Problem requirements:
A word-for-word restatement of the full listing is required.

*** Data for processing

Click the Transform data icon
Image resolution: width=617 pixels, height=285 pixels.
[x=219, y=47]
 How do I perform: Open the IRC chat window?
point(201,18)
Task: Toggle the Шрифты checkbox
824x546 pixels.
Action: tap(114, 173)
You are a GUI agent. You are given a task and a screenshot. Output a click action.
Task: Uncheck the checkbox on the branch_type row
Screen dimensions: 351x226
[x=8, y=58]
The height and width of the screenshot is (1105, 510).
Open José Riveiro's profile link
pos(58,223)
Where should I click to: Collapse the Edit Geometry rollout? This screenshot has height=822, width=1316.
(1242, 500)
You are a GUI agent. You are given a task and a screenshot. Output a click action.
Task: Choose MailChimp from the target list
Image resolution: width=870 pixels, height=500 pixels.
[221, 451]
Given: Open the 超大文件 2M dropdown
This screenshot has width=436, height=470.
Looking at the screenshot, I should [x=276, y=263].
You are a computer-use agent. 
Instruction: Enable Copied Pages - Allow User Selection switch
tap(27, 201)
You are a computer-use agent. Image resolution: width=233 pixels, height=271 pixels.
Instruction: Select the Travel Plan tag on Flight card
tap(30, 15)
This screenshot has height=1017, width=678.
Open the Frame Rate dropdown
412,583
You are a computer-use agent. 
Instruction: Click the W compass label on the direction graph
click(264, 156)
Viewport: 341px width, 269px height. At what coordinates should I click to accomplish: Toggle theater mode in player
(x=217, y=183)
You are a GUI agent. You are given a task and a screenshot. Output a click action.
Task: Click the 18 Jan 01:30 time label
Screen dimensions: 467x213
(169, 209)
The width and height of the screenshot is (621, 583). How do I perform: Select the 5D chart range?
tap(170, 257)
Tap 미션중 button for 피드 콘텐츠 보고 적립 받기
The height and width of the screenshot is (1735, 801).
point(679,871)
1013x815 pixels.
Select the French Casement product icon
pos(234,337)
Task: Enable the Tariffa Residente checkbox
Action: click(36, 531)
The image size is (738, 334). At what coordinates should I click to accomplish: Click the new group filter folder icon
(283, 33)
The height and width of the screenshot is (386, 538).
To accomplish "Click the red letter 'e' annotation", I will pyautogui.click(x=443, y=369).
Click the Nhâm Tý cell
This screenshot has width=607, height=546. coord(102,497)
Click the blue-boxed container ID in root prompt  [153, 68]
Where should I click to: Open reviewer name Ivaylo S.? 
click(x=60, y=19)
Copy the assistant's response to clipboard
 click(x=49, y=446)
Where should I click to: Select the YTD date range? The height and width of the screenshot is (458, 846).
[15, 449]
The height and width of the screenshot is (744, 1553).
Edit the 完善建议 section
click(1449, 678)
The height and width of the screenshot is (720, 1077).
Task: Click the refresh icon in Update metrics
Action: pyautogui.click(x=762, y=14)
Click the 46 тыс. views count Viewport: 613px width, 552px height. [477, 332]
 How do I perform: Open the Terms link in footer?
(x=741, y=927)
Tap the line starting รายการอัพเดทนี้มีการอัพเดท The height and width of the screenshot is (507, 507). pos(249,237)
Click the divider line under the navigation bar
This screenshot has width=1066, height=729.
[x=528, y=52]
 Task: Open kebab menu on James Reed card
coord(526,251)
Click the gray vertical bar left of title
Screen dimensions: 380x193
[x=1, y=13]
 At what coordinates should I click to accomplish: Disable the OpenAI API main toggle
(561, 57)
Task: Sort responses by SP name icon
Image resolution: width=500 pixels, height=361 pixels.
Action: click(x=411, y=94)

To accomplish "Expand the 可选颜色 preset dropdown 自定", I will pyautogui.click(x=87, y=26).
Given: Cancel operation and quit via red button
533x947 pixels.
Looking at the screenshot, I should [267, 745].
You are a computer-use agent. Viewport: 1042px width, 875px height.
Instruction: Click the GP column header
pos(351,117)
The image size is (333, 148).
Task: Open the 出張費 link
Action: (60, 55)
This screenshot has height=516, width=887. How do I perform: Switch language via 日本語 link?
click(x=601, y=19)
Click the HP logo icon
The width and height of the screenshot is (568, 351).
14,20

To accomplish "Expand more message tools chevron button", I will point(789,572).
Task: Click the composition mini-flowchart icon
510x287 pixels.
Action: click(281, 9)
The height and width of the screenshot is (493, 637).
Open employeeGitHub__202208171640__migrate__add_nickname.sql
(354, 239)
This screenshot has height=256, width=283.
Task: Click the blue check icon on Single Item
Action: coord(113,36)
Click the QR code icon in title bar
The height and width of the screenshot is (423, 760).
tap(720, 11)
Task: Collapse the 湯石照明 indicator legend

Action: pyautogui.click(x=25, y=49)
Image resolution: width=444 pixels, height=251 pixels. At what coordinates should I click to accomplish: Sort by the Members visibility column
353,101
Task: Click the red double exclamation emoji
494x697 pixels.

******

Response box:
Click the Transform data icon
Image resolution: width=617 pixels, height=285 pixels.
[x=219, y=47]
 How do I perform: Open the IRC chat window?
point(201,18)
Task: Toggle the Шрифты checkbox
824x546 pixels.
Action: tap(114, 173)
You are a GUI agent. You are given a task and a screenshot. Output a click action.
Task: Uncheck the checkbox on the branch_type row
Screen dimensions: 351x226
[x=8, y=58]
The height and width of the screenshot is (1105, 510).
Open José Riveiro's profile link
pos(58,223)
Where should I click to: Collapse the Edit Geometry rollout? This screenshot has height=822, width=1316.
(1242, 500)
You are a GUI agent. You are given a task and a screenshot. Output a click action.
Task: Choose MailChimp from the target list
Image resolution: width=870 pixels, height=500 pixels.
[221, 451]
Given: Open the 超大文件 2M dropdown
This screenshot has width=436, height=470.
Looking at the screenshot, I should [x=276, y=263].
You are a computer-use agent. 
Instruction: Enable Copied Pages - Allow User Selection switch
tap(27, 201)
You are a computer-use agent. Image resolution: width=233 pixels, height=271 pixels.
Instruction: Select the Travel Plan tag on Flight card
tap(30, 15)
This screenshot has height=1017, width=678.
Open the Frame Rate dropdown
412,583
You are a computer-use agent. 
Instruction: Click the W compass label on the direction graph
click(264, 156)
Viewport: 341px width, 269px height. At what coordinates should I click to accomplish: Toggle theater mode in player
(x=217, y=183)
You are a GUI agent. You are given a task and a screenshot. Output a click action.
Task: Click the 18 Jan 01:30 time label
Screen dimensions: 467x213
(169, 209)
The width and height of the screenshot is (621, 583). How do I perform: Select the 5D chart range?
tap(170, 257)
Tap 미션중 button for 피드 콘텐츠 보고 적립 받기
The height and width of the screenshot is (1735, 801).
point(679,871)
1013x815 pixels.
Select the French Casement product icon
pos(234,337)
Task: Enable the Tariffa Residente checkbox
Action: click(36, 531)
The image size is (738, 334). At what coordinates should I click to accomplish: Click the new group filter folder icon
(283, 33)
The height and width of the screenshot is (386, 538).
To accomplish "Click the red letter 'e' annotation", I will pyautogui.click(x=443, y=369).
Click the Nhâm Tý cell
This screenshot has width=607, height=546. coord(102,497)
Click the blue-boxed container ID in root prompt  [153, 68]
Where should I click to: Open reviewer name Ivaylo S.? 
click(x=60, y=19)
Copy the assistant's response to clipboard
 click(x=49, y=446)
Where should I click to: Select the YTD date range? The height and width of the screenshot is (458, 846).
[15, 449]
The height and width of the screenshot is (744, 1553).
Edit the 完善建议 section
click(1449, 678)
The height and width of the screenshot is (720, 1077).
Task: Click the refresh icon in Update metrics
Action: pyautogui.click(x=762, y=14)
Click the 46 тыс. views count Viewport: 613px width, 552px height. [477, 332]
 How do I perform: Open the Terms link in footer?
(x=741, y=927)
Tap the line starting รายการอัพเดทนี้มีการอัพเดท The height and width of the screenshot is (507, 507). pos(249,237)
Click the divider line under the navigation bar
This screenshot has width=1066, height=729.
[x=528, y=52]
 Task: Open kebab menu on James Reed card
coord(526,251)
Click the gray vertical bar left of title
Screen dimensions: 380x193
[x=1, y=13]
 At what coordinates should I click to accomplish: Disable the OpenAI API main toggle
(561, 57)
Task: Sort responses by SP name icon
Image resolution: width=500 pixels, height=361 pixels.
Action: click(x=411, y=94)

To accomplish "Expand the 可选颜色 preset dropdown 自定", I will pyautogui.click(x=87, y=26).
Given: Cancel operation and quit via red button
533x947 pixels.
Looking at the screenshot, I should [267, 745].
You are a computer-use agent. Viewport: 1042px width, 875px height.
Instruction: Click the GP column header
pos(351,117)
The image size is (333, 148).
Task: Open the 出張費 link
Action: (60, 55)
This screenshot has height=516, width=887. How do I perform: Switch language via 日本語 link?
click(x=601, y=19)
Click the HP logo icon
The width and height of the screenshot is (568, 351).
14,20

To accomplish "Expand more message tools chevron button", I will point(789,572).
Task: Click the composition mini-flowchart icon
510x287 pixels.
Action: click(281, 9)
The height and width of the screenshot is (493, 637).
Open employeeGitHub__202208171640__migrate__add_nickname.sql
(354, 239)
This screenshot has height=256, width=283.
Task: Click the blue check icon on Single Item
Action: coord(113,36)
Click the QR code icon in title bar
The height and width of the screenshot is (423, 760).
tap(720, 11)
Task: Collapse the 湯石照明 indicator legend

Action: pyautogui.click(x=25, y=49)
Image resolution: width=444 pixels, height=251 pixels. At what coordinates should I click to accomplish: Sort by the Members visibility column
353,101
Task: Click the red double exclamation emoji
494x697 pixels.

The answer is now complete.